Um die Demokratie steht es mehr als schlecht. Im Urteil gegen die „junge Welt“ wird am bisher als weitgehend verbürgten Grundsatz der Pressefreiheit gerüttelt, wenn es um regierungs- oder gar systemkritische Berichterstattung geht. Noch im Mai 2005 sah das Bundesverfassungsgericht (BVerfG) das anders. Die Aufgabe der Presse sei es, „umfassende Information zu ermöglichen, die Vielfalt der bestehenden Meinungen wiederzugeben und selbst Meinungen zu bilden und zu vertreten. Dies setzt ihre Unabhängigkeit vom Staat voraus.“
In der jüngsten Entscheidung aus Berlin spiegelt sich der Trend der Zeit. Das 2017 vom damaligen Innenminister Thomas de Maizière (CDU) verfügte Verbot der Internetplattform „linksunten.indymedia“ wurde sowohl vom Bundesverwaltungsgericht (2020) wie vom BVerfG (2023) bestätigt. Die Verfolgung der Palästina-Solidarität durch Verbote und den Einsatz der Allzweckwaffe Paragraph 140 Strafgesetzbuch („Billigung von Straftaten“) zeigt, woher der Wind in nächster Zeit wehen wird. Ebenso die am 17. Mai von der Europäischen Union verfügten Verbote der Medienplattformen „Voice of Europe“, „RIA Novosti“, „Izvestia“ und „Rossiyskaya Gazeta“.

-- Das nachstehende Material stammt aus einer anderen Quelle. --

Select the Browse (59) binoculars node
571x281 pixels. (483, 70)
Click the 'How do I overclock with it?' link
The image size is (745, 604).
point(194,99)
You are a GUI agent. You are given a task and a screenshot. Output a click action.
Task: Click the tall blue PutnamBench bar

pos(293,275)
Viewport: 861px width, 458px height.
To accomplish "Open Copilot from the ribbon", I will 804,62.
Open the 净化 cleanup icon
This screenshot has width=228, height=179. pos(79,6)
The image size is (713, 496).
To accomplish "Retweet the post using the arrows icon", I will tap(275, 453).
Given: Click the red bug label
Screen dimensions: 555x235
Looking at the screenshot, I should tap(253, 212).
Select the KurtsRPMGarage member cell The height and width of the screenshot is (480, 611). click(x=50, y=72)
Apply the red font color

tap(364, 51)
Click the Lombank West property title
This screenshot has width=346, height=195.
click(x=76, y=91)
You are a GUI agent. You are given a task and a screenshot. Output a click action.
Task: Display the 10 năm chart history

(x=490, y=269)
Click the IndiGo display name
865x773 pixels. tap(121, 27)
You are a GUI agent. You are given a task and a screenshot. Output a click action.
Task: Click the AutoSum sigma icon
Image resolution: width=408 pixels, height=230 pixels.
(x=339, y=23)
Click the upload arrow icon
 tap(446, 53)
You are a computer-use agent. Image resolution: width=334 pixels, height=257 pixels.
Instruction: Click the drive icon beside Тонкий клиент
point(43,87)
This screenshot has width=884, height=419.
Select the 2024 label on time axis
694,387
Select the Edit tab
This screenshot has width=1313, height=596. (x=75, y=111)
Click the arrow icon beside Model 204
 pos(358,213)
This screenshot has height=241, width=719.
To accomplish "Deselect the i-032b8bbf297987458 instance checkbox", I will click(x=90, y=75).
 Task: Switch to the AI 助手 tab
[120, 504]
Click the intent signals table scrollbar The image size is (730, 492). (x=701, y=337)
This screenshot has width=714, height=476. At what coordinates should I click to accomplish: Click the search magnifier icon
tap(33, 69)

Hier reiht sich auch das Verbot der rechten Elsässer-Postille „Compact“ ein. Es mag zunächst bei Linken Schadenfreude aufkommen lassen, bei näherem Hinsehen erweist es sich aber als ausbaufähige Blaupause für zukünftige Maßnahmen. Mit der Konstruktion, dass auch Verlagsgesellschaften, die „sich gegen die verfassungsmäßige Ordnung“ richten, Vereine im Sinne des Paragraphen 17 des Vereinsgesetzes sein können, ist der Weg frei, sowohl bei Verlagen wie auch deren Publikationen das Licht auszumachen.
Dabei geht es längst nicht mehr nur um das Eliminieren kritischer Meinungen, sondern um das Unterbinden von Informationen. Wie groß muss die Angst in den Ministerien für Sicherheit und Ordnung sein, wenn ihren Staatsbürgern der Zugriff auf unbequeme Fakten verwehrt werden muss? „Seit Vietnam sind unsere Kriege trotz militärischer Erfolge verloren gegangen, vor allem wegen der Schwäche unseres Narrativs, nämlich das Erreichen der Herzen und Hirne“, bezeichnete der französische NATO-General Eric Autellet bereits auf der NATO-Tagung „Cognitive Warfare“ 2021 in Bordeaux das Kernproblem der Kriegsvorbereitungsstrategie. „Wehret den Anfängen!“ war gestern, wir sind schon darüber hinaus.